Kapal ini dibuat di sini (Tanjung Bira) sebagai tahap awal dari
keseluruhan proses pembuatan. Di sinilah konstruksi badan kapal
disiapkan karena memang ahlinya ada di sini, yaitu Haji Muslim Baso
(66), dari desa Ara, Bonto Bahari.
"Ancaman yang memprihatinkan bagi kami
ialah para pembuat phinisi ini berpindah tempat ke provinsi lain karena
bahan baku yang lebih mudah. Jadi ini persoalan nasional dan harus
dibicarakan," ungkap Nazaruddin, selagi menerangkan keindahan Pantai
Pasir Putih, Tanjung Bira. Bila hal ini dibiarkan maka Tanjung Bira bisa
terancam hilang dari peta wisata sejarah dan budaya Indonesia.

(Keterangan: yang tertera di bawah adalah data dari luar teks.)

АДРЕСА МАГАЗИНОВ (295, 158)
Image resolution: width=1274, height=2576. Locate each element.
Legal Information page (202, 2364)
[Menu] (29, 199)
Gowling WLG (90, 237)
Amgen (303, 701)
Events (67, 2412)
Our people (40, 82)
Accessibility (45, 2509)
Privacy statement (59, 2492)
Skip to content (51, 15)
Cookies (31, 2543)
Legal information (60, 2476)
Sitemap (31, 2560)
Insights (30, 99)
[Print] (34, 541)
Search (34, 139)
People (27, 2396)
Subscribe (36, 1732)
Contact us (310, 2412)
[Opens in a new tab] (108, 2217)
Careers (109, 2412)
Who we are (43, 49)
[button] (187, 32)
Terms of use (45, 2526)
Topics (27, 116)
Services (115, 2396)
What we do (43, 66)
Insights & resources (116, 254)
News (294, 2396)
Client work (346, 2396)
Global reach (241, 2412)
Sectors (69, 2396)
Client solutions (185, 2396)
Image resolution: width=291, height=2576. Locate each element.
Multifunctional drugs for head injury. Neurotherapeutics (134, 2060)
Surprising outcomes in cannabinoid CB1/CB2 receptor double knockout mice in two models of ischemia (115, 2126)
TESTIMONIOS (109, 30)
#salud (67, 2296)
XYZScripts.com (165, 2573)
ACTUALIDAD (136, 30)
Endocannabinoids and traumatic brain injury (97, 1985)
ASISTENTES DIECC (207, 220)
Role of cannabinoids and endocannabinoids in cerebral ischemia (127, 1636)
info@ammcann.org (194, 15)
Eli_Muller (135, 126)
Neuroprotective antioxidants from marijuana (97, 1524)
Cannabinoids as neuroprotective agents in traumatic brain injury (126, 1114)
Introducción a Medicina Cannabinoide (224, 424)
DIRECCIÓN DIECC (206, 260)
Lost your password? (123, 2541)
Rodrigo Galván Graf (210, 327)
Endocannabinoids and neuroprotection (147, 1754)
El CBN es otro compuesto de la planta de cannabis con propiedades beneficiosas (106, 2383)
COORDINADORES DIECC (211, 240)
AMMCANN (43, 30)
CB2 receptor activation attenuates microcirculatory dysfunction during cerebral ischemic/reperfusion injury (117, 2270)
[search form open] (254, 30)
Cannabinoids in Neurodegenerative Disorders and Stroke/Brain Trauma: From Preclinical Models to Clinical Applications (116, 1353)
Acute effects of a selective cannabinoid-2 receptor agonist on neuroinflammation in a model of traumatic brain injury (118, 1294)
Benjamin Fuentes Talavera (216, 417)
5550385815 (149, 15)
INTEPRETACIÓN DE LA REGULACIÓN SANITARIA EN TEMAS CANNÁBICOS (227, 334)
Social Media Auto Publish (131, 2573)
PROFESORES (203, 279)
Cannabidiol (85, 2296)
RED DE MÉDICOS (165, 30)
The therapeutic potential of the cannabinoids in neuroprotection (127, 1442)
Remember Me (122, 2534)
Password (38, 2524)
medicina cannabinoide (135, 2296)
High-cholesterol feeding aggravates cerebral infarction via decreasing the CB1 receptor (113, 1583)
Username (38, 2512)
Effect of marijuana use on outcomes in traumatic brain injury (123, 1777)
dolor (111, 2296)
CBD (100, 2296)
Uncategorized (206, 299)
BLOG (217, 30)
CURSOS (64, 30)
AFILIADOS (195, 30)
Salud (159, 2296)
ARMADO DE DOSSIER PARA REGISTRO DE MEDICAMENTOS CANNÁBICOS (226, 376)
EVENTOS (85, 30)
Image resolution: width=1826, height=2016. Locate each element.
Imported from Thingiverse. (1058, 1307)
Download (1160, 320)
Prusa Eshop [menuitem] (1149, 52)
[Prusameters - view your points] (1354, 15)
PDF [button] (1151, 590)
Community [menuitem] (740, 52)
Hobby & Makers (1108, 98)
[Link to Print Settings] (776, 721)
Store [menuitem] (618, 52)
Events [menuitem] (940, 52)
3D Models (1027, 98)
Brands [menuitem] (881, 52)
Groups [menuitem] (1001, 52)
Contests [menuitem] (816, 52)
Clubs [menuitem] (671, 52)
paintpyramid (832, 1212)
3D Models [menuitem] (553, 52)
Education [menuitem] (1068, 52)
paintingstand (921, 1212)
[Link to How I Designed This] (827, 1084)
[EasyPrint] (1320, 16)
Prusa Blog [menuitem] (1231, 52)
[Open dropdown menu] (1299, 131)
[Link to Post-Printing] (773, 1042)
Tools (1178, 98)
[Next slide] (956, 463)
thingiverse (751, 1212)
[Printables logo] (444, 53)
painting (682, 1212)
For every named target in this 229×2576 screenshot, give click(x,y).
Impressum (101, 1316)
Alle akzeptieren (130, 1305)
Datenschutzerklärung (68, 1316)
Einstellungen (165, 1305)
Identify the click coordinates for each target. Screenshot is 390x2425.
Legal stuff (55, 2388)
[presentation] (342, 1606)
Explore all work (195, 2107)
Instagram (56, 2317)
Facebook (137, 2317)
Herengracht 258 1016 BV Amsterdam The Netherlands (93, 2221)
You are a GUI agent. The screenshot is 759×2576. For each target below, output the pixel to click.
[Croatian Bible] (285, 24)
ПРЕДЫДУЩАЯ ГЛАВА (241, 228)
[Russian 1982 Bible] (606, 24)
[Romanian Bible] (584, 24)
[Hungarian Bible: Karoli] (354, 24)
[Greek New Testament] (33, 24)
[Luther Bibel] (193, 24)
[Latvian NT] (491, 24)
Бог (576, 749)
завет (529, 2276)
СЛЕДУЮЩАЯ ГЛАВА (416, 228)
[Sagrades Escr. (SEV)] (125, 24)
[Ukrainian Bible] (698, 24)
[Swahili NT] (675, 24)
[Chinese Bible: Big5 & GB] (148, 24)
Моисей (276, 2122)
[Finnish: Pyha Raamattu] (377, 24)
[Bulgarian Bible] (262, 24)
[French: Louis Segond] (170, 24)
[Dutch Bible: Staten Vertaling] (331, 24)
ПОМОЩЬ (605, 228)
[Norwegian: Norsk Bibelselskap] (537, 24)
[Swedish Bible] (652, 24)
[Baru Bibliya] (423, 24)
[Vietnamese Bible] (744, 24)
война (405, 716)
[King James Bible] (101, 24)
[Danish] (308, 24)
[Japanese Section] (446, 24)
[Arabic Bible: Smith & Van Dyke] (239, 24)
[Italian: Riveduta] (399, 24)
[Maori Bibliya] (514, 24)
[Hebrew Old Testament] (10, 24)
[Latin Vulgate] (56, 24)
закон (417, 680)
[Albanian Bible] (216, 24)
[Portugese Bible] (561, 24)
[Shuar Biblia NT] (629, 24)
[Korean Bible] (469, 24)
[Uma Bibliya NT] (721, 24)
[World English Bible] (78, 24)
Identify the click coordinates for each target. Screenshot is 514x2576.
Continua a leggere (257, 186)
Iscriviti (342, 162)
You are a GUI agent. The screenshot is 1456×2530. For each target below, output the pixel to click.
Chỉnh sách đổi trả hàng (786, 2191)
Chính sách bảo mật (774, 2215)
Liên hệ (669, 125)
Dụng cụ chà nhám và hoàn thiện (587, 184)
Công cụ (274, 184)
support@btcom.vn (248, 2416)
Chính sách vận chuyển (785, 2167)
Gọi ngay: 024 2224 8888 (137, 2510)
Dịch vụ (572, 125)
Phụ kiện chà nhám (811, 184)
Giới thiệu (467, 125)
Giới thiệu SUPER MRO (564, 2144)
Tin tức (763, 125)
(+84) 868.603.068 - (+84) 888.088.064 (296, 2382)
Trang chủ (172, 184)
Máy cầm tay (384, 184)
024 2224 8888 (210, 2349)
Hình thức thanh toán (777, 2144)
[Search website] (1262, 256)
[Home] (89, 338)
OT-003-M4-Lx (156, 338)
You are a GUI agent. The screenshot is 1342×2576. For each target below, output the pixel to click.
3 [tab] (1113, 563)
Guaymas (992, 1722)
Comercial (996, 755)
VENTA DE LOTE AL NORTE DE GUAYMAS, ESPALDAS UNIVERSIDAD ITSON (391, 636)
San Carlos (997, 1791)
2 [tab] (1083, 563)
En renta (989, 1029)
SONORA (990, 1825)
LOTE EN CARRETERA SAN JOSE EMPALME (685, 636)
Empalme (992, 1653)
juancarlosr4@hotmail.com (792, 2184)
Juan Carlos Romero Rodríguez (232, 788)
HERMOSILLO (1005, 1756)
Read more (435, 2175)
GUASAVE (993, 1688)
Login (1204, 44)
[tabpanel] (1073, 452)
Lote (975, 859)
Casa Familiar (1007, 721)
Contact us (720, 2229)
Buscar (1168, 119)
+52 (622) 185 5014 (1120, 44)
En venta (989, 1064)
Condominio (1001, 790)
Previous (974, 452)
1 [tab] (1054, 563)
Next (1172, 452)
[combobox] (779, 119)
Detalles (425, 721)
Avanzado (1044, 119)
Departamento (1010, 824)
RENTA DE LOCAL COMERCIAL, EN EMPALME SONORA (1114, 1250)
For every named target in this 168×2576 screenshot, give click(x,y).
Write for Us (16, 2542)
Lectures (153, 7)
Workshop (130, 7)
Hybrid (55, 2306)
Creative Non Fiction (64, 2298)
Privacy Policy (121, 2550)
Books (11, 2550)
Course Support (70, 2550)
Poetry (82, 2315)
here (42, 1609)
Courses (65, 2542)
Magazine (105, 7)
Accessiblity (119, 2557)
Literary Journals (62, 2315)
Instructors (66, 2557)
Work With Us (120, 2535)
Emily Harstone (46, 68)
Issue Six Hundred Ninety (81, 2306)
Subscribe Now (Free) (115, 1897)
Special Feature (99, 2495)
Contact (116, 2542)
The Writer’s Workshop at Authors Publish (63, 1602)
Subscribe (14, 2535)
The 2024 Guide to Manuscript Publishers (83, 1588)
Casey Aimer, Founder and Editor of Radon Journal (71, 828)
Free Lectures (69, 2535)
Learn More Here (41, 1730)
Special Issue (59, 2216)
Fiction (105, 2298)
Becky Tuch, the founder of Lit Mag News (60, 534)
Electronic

Haji M. Baso sudah membangun sekitar 200
kapal dan perahu dari berbagai ukuran dan jenis. "Selama ini, perahu
wisata terbesar yang saya buat di Bonto Bahari, dari pengalaman saya
sejak tahun 1991," tuturnya selagi menjawab beberapa pertanyaan dari
berbagai media yang meliput penggeseran kapal ini.
"Lambung kapal ini kira-kira 3 meter
dalamnya, jadi saya pilih tempat ini karena kedalaman air yang cocok,"
jelas Haji M. Baso saat mengomandoi para pekerja yang menggeserkan badan
kapal yang seharinya bisa dipindahkan sejauh 15 hingga 20 meter. Hingga
Rabu pagi (9/11) tim pekerja pimpinan Haji Muslim Baso sudah menggeser
sekitar 5 meter.
Michael,
salah seorang wisatawan mancanegara dari Chekoslovakia sudah berada di
Indonesia selama 2,5 bulan telah turut mengikuti prosesi sejak beberapa
hari lalu. Ia sungguh mengagumi kelihaian masyarakat Bulukumba dalam
membina bahtera besar tersebut.
Tidak
hanya kapal ini yang sedang dibina dalam pengawasan Haji Muslim Baso,
ada kapal lain berupa perahu serupa yang lebih kecil pesanan pengusaha
Belgia. Selain itu, terdapat sampan sebanyak 12 buah dan meja pesanan
dari Kolombia. Jelas, keterampilan dan pengetahuan para lokal genius di
Tanjung Bira telah mampu menembus tabir pasar pelayaran dunia.
Bagi warga Tanjung Bira sendiri,
pembinaan perahu phinisi tersebut hanyalah salah satu proyek bersama
dalam tahun ini. Akan tetapi, dengannya nama Tanjung Bira terkenal
dengan prestasi pembuat perahu phinisi terbesar.